Supplied data Block Start

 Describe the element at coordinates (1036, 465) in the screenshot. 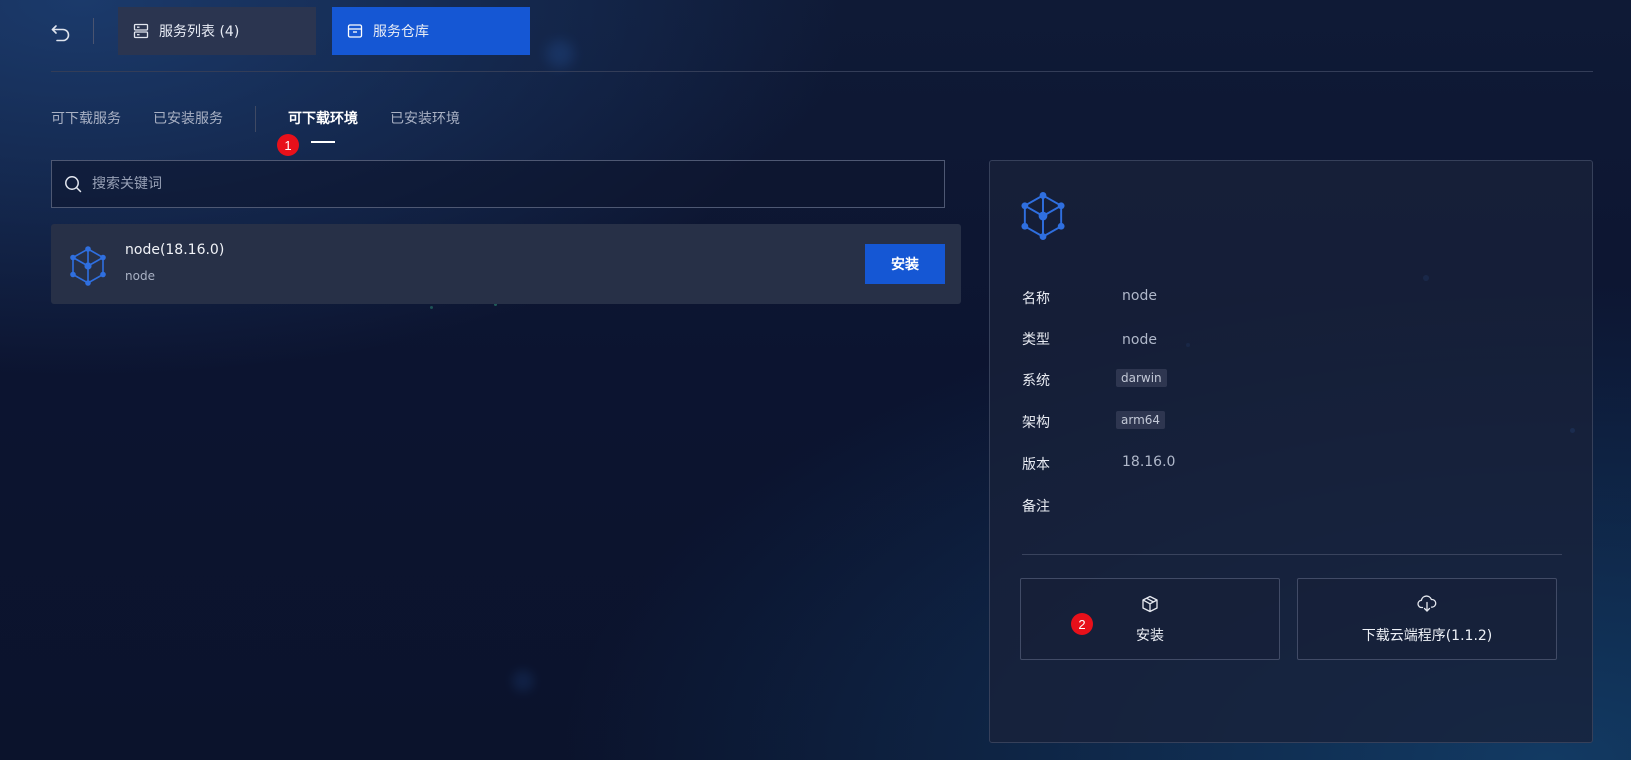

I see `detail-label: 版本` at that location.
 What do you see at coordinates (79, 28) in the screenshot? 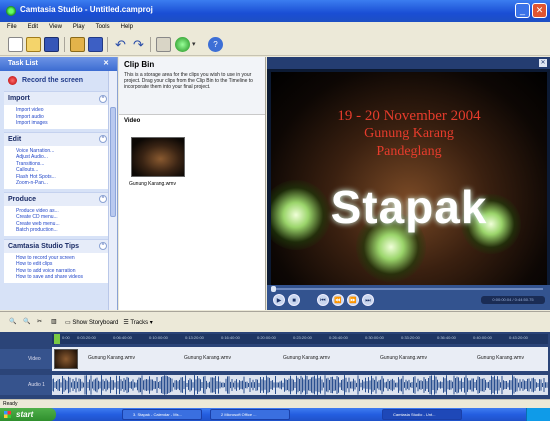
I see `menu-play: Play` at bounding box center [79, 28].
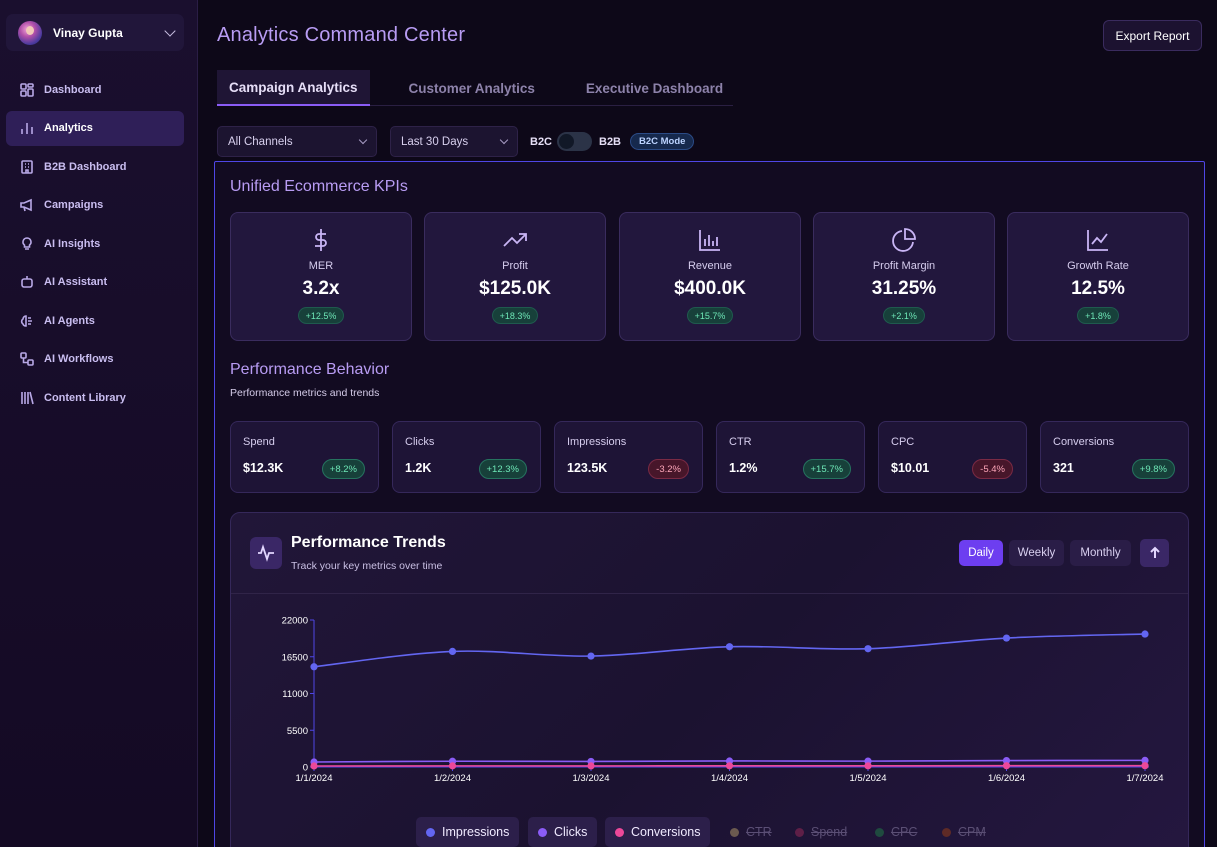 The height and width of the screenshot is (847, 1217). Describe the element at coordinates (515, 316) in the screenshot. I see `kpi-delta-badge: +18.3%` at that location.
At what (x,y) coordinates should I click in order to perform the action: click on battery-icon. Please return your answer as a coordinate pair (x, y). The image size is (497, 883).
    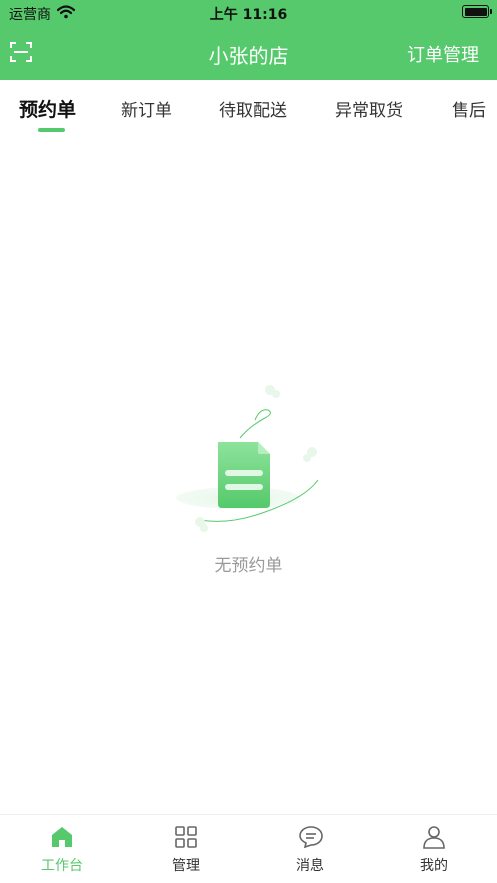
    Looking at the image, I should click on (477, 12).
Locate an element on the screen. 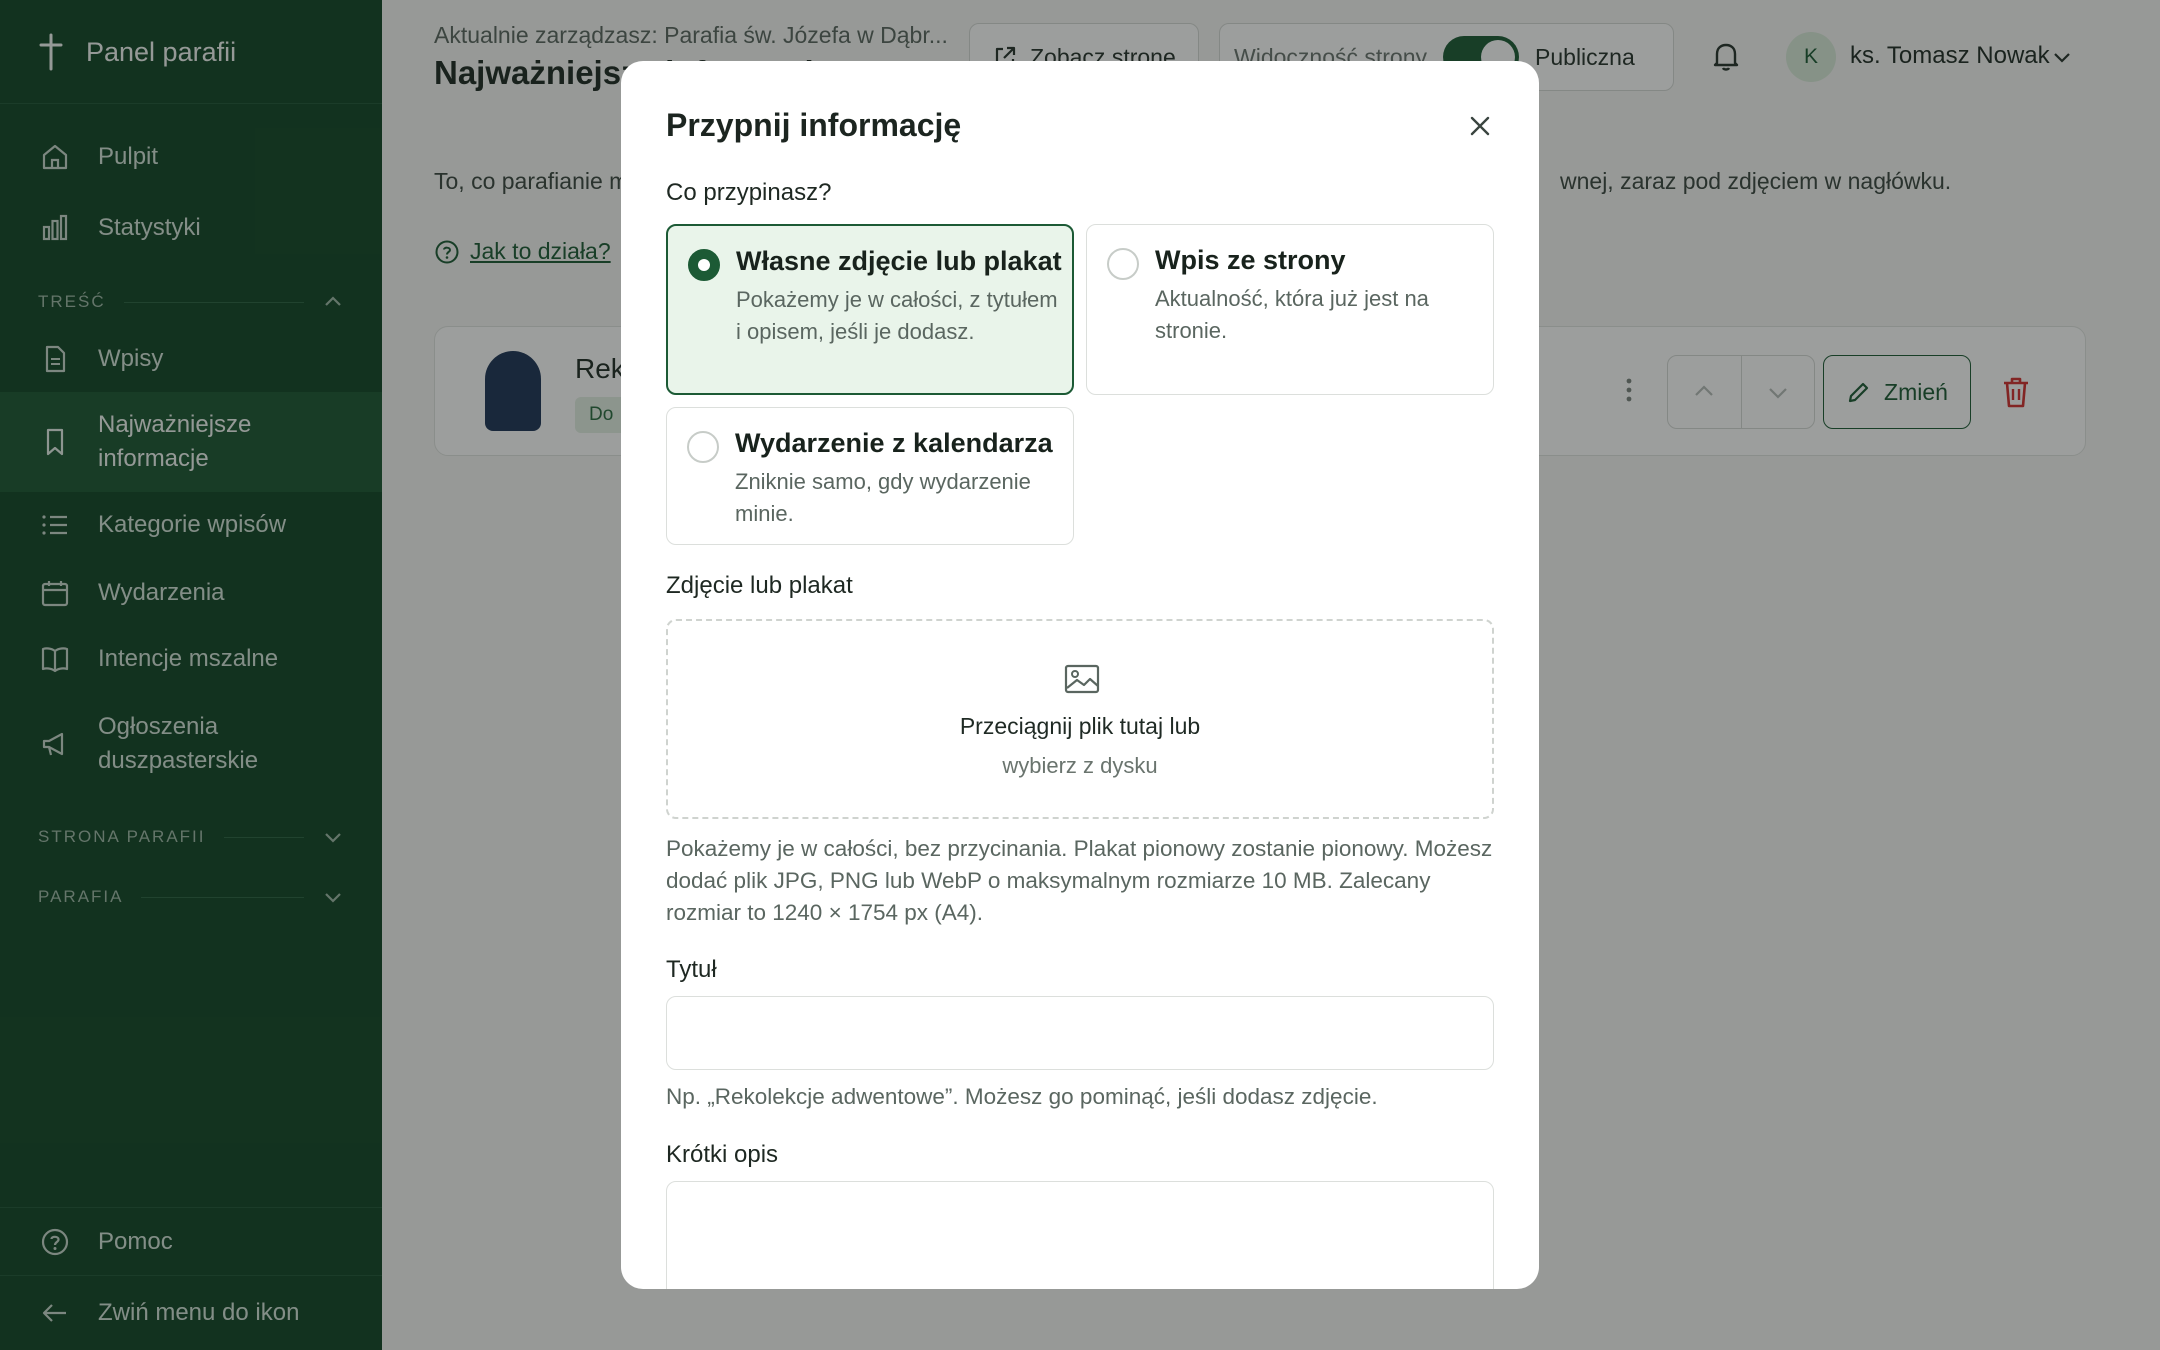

Supplied data Block End

__What you have to do__
Quote the part of the records that opens with the line containing "At what (x,y)" and closes with the line containing "Looking at the", both lines included, and leave out the pictures.

__Exercise result__
At what (x,y) coordinates should I click in order to perform the action: click on battery-icon. Please return your answer as a coordinate pair (x, y). The image size is (497, 883).
    Looking at the image, I should click on (477, 12).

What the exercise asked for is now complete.